Eni Profit Falls on Lost Oil Production From Libya, Nigeria

Eni SpA, Italy’s biggest oil company, said profit slumped 14 percent in the fourth quarter due to production halts in Libya and Nigeria and shrinking refining margins.

Adjusted net income declined to 1.3 billion euros ($1.77 billion), Eni said in a statement today. That’s higher than the 1.21 billion euro mean estimate of 17 analysts surveyed by Bloomberg. Oil and natural gas production fell 9.7 percent.

“Eni achieved solid results in a particularly difficult market,” Chief Executive Officer Paolo Scaroni said in a stock exchange statement.

Eni, the biggest foreign oil producer in Libya, has been struggling with reduced output as power struggles between regions led to strikes and other disruptions. The Rome-based company is also facing stagnating prices, narrowing refining margins and higher costs of drilling in line with competitors like Royal Dutch Shell Plc and BP Plc.
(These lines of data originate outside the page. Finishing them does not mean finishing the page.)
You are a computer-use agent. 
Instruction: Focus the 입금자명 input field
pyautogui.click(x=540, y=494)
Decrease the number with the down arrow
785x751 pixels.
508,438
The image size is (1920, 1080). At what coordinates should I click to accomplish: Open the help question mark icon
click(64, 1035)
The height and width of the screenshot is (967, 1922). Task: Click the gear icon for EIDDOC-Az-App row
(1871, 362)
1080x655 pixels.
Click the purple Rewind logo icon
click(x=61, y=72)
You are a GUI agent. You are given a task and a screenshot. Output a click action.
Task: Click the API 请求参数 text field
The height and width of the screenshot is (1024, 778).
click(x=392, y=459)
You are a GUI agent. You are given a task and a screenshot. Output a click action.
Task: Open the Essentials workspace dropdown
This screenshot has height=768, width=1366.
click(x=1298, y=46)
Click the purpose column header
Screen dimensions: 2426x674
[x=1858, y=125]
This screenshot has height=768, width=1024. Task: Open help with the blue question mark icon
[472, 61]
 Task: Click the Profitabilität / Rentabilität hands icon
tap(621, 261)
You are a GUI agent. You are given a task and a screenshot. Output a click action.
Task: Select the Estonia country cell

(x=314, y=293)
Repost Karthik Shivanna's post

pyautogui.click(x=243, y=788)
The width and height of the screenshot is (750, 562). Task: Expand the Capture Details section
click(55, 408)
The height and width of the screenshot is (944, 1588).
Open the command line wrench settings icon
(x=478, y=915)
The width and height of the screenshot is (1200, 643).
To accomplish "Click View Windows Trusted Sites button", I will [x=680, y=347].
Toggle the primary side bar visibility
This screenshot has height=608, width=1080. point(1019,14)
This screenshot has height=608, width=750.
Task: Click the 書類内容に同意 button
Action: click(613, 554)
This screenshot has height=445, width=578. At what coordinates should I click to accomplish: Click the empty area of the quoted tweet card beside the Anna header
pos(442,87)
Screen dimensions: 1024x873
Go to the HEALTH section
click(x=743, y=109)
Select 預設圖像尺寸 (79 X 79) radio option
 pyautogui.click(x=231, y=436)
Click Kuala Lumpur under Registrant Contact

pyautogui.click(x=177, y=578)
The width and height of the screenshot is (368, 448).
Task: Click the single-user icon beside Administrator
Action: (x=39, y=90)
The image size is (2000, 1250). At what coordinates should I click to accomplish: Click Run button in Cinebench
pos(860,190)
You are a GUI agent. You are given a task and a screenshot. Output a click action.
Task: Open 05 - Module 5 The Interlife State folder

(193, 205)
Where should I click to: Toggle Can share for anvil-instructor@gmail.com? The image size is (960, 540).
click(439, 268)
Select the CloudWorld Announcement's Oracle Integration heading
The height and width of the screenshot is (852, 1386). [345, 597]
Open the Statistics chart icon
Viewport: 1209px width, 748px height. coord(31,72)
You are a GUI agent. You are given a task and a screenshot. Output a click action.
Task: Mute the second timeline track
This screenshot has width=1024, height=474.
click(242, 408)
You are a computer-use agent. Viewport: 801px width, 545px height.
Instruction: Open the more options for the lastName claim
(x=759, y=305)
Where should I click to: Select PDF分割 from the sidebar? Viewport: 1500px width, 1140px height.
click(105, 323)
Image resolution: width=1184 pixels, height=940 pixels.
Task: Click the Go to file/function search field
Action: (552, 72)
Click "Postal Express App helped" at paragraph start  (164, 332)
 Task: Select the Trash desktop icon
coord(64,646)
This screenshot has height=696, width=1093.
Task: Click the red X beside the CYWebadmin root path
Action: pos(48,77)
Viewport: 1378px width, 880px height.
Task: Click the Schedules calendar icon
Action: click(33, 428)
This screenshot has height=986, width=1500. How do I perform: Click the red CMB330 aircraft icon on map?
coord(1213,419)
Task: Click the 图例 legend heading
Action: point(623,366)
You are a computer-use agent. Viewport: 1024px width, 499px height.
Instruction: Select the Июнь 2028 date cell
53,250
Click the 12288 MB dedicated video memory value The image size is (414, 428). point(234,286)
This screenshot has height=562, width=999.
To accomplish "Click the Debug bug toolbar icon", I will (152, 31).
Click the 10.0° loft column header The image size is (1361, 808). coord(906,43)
Production increases in Algeria and Egypt partly offset the negative impact of halts elsewhere, Eni said. The company said today it had discovered the equivalent of about 2.5 billion barrels of oil and gas off the coast of the Republic of Congo in west Africa. Eni holds 65 percent of the block.

While the Congo discovery is positive Eni financial results “confirm its short-term difficulties,” Equita Sim analyst Roberto Letizia wrote in a note to clients today. He has a “hold” on the stock with target price of 18.7 euros.

Flat Output

The shares rose 0.6 percent to 17.1 euros at 9:40 a.m. today in Milan.

Oil and gas production this year will be in line with 2013. The company produced 1.58 million barrels of oil a day in the fourth quarter, compared with 1.75 million barrels a day a year earlier.

Uncertainties remain in this year’s outlook “due to weak growth prospects in the Eurozone and risks concerning emerging economies,” Eni said in the statement. The company sees the trading environment remaining “challenging” and sees “continuing weak conditions” for gas distribution, refining and marketing of fuels and chemical products in Europe.

Eni’s gas and power division had an adjusted net loss of 246 million euros in 2013 compared with 473 million euros profit a year earlier. Its refining and marketing division registered a 232 million euro adjusted net loss, widening from a 179 million-euro loss a year earlier.

The company, which has promised it’s committed to restore profitability and preserve cash generation, said today it will propose a dividend of 1.1 euros per share in line with expectations.

Eni will present its 2014-2017 strategic plan to analysts this afternoon.